Я своевременно и без замечаний прибыл из увольнения, о чем с достоинством доложил мичману Красикову, дежурившему по казарме.
«Судя по возвращению - после 23-х часов и вполне трезвым - были долгие проводы! Понравились туземки»? – беззлобно посмеиваясь, спросил мичман.
«Всё-то, Вы товарищ мичман, с лету рубите! От Вас ни чего не скроешь»! - Подхалимски ответил я, - « А вот если вы меня на апрель запишите на увольнение во второе воскресенье, то я на сто процентов буду уверен, что начальник не только мудрый, но и заботливый» .

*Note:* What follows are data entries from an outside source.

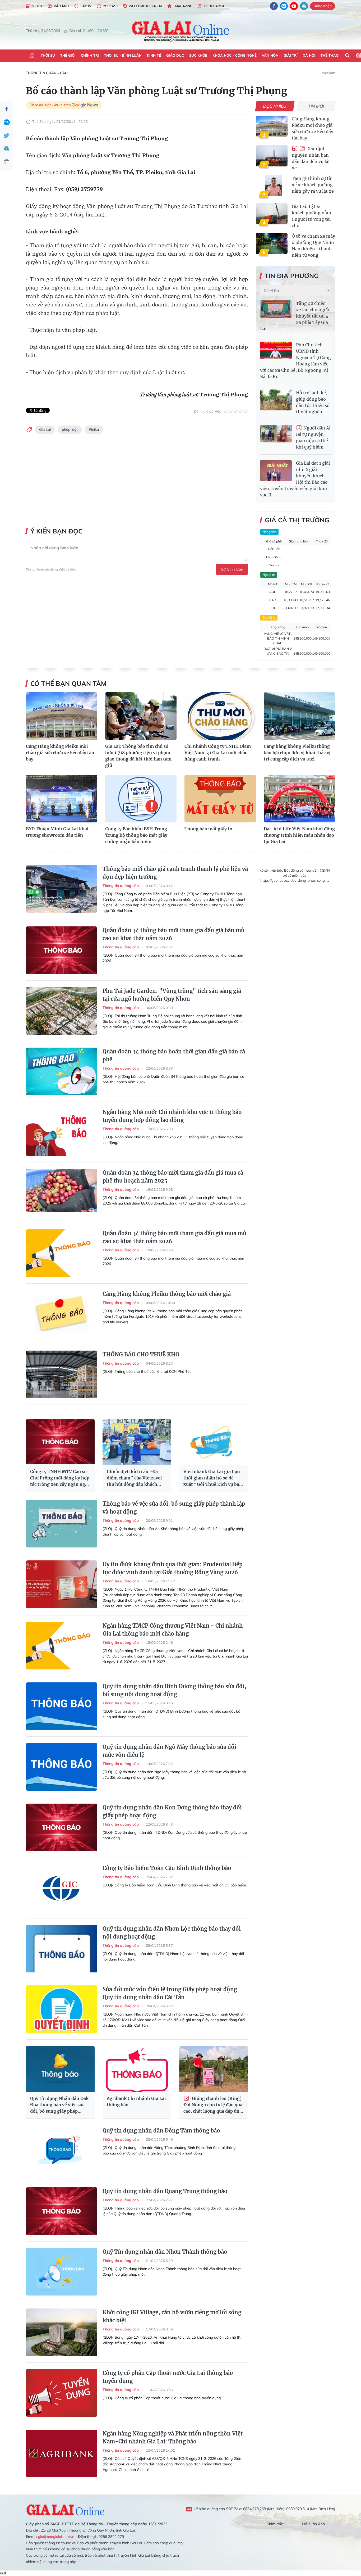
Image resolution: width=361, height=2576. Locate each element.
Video (37, 6)
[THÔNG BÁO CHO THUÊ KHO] (61, 1374)
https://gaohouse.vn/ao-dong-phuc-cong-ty (295, 880)
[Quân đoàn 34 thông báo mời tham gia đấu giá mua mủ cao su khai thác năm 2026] (61, 1253)
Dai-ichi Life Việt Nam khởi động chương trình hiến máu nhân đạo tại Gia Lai (299, 835)
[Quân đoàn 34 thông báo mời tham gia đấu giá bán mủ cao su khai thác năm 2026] (61, 950)
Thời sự (48, 55)
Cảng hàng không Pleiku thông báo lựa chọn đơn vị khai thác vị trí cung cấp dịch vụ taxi (297, 753)
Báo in (85, 6)
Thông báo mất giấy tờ (208, 828)
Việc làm (328, 73)
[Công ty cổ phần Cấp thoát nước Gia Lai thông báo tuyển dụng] (61, 2393)
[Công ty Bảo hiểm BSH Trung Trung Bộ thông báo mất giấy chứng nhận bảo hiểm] (141, 798)
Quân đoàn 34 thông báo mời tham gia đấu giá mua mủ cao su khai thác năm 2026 (174, 1237)
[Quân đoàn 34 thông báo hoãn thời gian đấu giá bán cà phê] (61, 1071)
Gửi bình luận (232, 569)
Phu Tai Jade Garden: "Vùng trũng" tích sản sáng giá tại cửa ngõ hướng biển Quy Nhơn (172, 995)
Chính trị (90, 55)
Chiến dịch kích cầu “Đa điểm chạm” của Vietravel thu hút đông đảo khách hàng (134, 1478)
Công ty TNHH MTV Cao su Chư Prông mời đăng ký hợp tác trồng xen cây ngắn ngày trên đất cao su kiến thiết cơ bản (60, 1478)
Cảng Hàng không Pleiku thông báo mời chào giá (167, 1294)
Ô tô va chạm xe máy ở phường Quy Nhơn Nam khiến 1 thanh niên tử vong (313, 245)
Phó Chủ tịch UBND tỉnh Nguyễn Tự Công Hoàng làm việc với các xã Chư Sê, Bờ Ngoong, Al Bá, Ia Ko (295, 360)
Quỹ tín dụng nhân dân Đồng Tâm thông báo (161, 2130)
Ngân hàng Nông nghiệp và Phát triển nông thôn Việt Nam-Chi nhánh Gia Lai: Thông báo (173, 2437)
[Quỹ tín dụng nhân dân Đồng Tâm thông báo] (61, 2150)
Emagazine (182, 6)
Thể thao (330, 55)
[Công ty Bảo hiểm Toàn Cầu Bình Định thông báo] (61, 1888)
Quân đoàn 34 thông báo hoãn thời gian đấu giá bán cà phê (174, 1055)
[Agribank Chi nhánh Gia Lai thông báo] (137, 2069)
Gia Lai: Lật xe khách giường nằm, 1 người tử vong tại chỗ (312, 216)
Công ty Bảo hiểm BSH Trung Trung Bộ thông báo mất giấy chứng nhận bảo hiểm (136, 835)
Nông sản (269, 532)
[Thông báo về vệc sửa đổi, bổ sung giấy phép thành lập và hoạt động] (61, 1523)
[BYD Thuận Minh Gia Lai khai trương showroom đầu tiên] (61, 798)
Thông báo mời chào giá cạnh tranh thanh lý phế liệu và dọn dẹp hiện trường (175, 873)
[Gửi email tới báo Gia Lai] (304, 6)
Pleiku (94, 429)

Красиков вытащил из кармана кителя записную книжку с вложенным карандашиком и что–то пометил там. «Ну, а почему нет! Тем более, может статься, что ты еще вернешься через пяток лет сюда моим начальником!»- пошутил он привычно.
На следующей неделе я узнал, что в мае лодку предполагают поставить в док для подготовки к автономному походу, который намечают на лето, и в ближайшие недели выходов в море не будет. Значит, с учетом обещаний Красикова, предстоящее свидание превращается из моего желания во вполне достижимую реальность.